- Gudani Location in Punjab, India Gudani Gudani (India)
- Coordinates: 31°13′51″N 75°59′39″E﻿ / ﻿31.230852°N 75.994216°E
- Country: India
- State: Punjab
- District: Kapurthala

Government
- • Type: Panchayati raj (India)
- • Body: Gram panchayat

Population (2011)
- • Total: 593
- Sex ratio 308/285♂/♀

Languages
- • Official: Punjabi
- • Other spoken: Hindi
- Time zone: UTC+5:30 (IST)
- PIN: 144601
- Telephone code: 01822
- ISO 3166 code: IN-PB
- Vehicle registration: PB-09
- Website: kapurthala.gov.in

= Gudani =

Gudani is a village in Kapurthala district of Punjab State, India. It is located 9 km from Kapurthala, which is both district and sub-district headquarters of Gudani. The village is administrated by a Sarpanch who is an elected representative of village as per the constitution of India and Panchayati raj (India).

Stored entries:

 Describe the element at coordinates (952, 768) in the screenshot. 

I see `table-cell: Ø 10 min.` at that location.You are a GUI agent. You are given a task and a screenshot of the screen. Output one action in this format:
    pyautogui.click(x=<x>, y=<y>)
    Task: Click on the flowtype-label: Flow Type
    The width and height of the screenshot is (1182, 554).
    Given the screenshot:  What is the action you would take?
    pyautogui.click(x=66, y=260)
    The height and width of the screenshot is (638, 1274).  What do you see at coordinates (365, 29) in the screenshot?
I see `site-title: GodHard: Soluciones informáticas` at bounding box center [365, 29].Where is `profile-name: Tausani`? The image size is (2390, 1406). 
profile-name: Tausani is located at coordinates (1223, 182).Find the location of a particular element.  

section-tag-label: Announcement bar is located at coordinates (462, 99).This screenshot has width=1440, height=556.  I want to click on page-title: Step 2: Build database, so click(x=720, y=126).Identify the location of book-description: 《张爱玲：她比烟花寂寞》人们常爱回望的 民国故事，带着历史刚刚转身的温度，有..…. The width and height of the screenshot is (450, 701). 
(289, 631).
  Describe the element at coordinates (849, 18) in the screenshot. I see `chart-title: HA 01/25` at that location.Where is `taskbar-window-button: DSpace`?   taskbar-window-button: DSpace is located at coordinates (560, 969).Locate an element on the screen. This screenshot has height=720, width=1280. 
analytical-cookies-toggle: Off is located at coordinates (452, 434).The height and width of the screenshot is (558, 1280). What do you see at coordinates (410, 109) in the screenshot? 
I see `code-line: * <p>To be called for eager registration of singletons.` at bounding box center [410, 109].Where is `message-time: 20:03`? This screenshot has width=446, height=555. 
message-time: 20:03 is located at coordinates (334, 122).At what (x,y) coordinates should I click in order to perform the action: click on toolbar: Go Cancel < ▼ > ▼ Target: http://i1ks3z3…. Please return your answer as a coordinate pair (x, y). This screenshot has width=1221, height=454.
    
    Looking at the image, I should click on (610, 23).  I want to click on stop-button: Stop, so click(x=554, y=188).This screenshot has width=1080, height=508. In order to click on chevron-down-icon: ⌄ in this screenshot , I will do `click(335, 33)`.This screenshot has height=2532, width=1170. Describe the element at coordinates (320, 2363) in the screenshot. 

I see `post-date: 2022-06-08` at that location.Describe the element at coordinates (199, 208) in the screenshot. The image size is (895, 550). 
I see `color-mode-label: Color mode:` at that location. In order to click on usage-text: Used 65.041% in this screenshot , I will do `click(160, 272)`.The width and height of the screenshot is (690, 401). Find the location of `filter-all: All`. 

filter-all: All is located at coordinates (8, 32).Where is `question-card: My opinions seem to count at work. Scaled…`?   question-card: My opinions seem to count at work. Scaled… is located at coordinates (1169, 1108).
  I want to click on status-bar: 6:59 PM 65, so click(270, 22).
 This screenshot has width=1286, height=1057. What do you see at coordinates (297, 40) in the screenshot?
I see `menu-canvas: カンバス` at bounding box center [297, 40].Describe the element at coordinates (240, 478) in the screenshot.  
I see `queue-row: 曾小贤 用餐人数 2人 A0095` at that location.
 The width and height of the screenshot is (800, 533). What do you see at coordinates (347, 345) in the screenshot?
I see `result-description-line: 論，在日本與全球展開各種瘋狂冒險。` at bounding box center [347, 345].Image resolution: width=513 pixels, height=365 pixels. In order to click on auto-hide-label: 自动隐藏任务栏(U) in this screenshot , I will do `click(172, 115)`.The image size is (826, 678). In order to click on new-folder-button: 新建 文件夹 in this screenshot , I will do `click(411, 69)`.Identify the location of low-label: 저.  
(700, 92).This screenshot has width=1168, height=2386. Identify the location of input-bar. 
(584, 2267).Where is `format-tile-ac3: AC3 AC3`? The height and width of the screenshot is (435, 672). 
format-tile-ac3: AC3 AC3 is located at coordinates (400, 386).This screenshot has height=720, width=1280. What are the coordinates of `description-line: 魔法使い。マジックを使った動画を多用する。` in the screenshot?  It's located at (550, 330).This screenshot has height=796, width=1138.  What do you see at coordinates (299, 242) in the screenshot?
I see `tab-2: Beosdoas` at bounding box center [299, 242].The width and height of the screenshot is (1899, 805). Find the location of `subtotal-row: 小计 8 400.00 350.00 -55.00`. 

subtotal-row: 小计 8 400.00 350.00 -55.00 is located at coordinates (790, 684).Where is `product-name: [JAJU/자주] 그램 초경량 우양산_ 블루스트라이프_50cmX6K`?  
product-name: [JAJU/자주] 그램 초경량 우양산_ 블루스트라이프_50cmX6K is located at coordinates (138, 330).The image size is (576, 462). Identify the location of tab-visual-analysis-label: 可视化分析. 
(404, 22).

→ **ACTIVITIES**
1. In the text about Gudani, how far is the village from Kapurthala?
2. Write what comes next in the passage on the village of Gudani, picking up after its last sentence.

→ **RESPONSES TO THE TASKS**
1. 9 km

2.
== Demography ==
According to the report published by Census India in 2011, Gudani has total number of 109 houses and population of 593 of which include 308 males and 285 females. Literacy rate of Gudani is 74.23%, lower than state average of 75.84%. The population of children under the age of 6 years is 73 which is 12.31% of total population of Gudani, and child sex ratio is approximately 738, higher than state average of 846.

== Population data ==

| Particulars | Total | Male | Female |
| Total No. of Houses | 109 | - | - |
| Population | 593 | 308 | 285 |
| Child (0-6) | 73 | 42 | 31 |
| Schedule Caste | 400 | 209 | 191 |
| Schedule Tribe | 0 | 0 | 0 |
| Literacy | 74.23 % | 80.83 % 67.32% |
| Total Workers | 199 | 163 | 36 |
| Main Worker | 183 | 0 | 0 |
| Marginal Worker | 16 | 6 | 10 |

==Air travel connectivity==
The closest airport to the village is Sri Guru Ram Dass Jee International Airport.